Text block:
Most studies have estimated effects statistically based on natural occurrences of different tracking policies. However, one study that randomly assigned 7th grade “at-risk” students to remedial, average, and honors mathematics classes found that at the end of the year, the at-risk students who took the honors class offering a pre-algebra curriculum outperformed all other students of similar backgrounds (Peterson, 1989).

Another study of African-American high school youth randomly placed in public housing in the Chicago suburbs rather than in the city, found similar results. Compared to their comparable city-placed peers who were of equivalent income and initial academic attainment, the students who were enabled to attend largely white and better-funded suburban schools had better educational outcomes across many dimensions. They were substantially more likely to have the opportunity to take challenging courses, receive additional academic help, graduate on time, attend college, and secure good jobs (Kaufman & Rosenbaum, 1992).

These examples are drawn from carefully controlled studies that confirm what many other studies have suggested. Much of the difference in school achievement found between African-American students and others is due to the effects of substantially different school opportunities, and in particular, greatly disparate access to high-quality teachers and teaching (Barr & Dreeben, 1983; College Board, 1985; Dreeben & Gamoran, 1986; Dreeben & Barr, 1987; Oakes, 1990; Darling-Hammond & Snyder, 1992).

The Unequal Distribution Of Teachers

Minority and low-income students in urban settings are most likely to find themselves in classrooms staffed by inadequately prepared, inexperienced, and ill-qualified teachers because funding inequities, distributions of local power, labor market conditions, and dysfunctional hiring practices conspire to produce teacher shortages of which they bear the brunt. By every measure of qualifications, unqualified and underprepared teachers continue to be found disproportionately in schools serving greater numbers of low-income or minority students (NCES, 1997a). In 1994, just over 20% of newly hired public school teachers were hired without having met regular certification requirements (NCTAF, 1997). The vast majority of these teachers were assigned to the most disadvantaged schools in central city and poor rural school districts.

Districts with the greatest concentrations of poor children, minority children, and children of immigrants are also those where incoming teachers are least likely to have learned about up-to-date teaching methods or about how children grow, learn, and develop—and what to do if they are having difficulties. In addition, when faced with shortages, districts often hire substitutes, assign teachers outside their fields of qualification, expand class sizes, or cancel course offerings. These strategies are used most frequently in schools serving large numbers of minority students (NCES, 1997a; NCTAF, 1997). No matter what strategies are adopted, the quality of instruction suffers.

Collected material:
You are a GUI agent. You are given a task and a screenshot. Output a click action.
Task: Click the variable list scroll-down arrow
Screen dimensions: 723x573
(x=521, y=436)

Exercise: Extend the passage on the unequal distribution of teachers, picking up after its final sentence. The listing was taken from a separate source.

Result of this task:
This situation is partly a function of real shortages, but it is also due to urban district hiring practices that are often cumbersome, poorly managed, insensitive to teacher qualifications, and delayed by seniority transfer rules and a variety of other self-inflicted procedures (National Commission on Teaching and America's Future, 1996). Furthermore, since many of the more expert, experienced teachers transfer to more desirable schools and districts when they are able, new teachers and those without training are typically given assignments in the most disadvantaged schools that offer the fewest supports (Wise, Darling-Hammond, & Berry, 1987; Murnane et al., 1991). Because they confront challenging assignments without mentoring or other help, attrition rates for new teachers, especially in cities, average 30% or more over the first five years of teaching (Grissmer & Kirby, 1987; Wise, Darling-Hammond, & Berry, 1987; NCES, 1997b).

This adds additional problems of staff instability to the already difficult circumstances in which central city youth attend school. Where these practices persist, many children in central city schools are taught by a parade of short-term substitute teachers, inexperienced teachers without support, and underqualified teachers who are not really familiar with either their subject matter or effective methods. The California Commission on the Teaching Profession (1985) concluded that disproportionate numbers of minority and poor students are taught throughout their entire school careers by the least qualified teachers. This sets up the school failure that society predicts for them.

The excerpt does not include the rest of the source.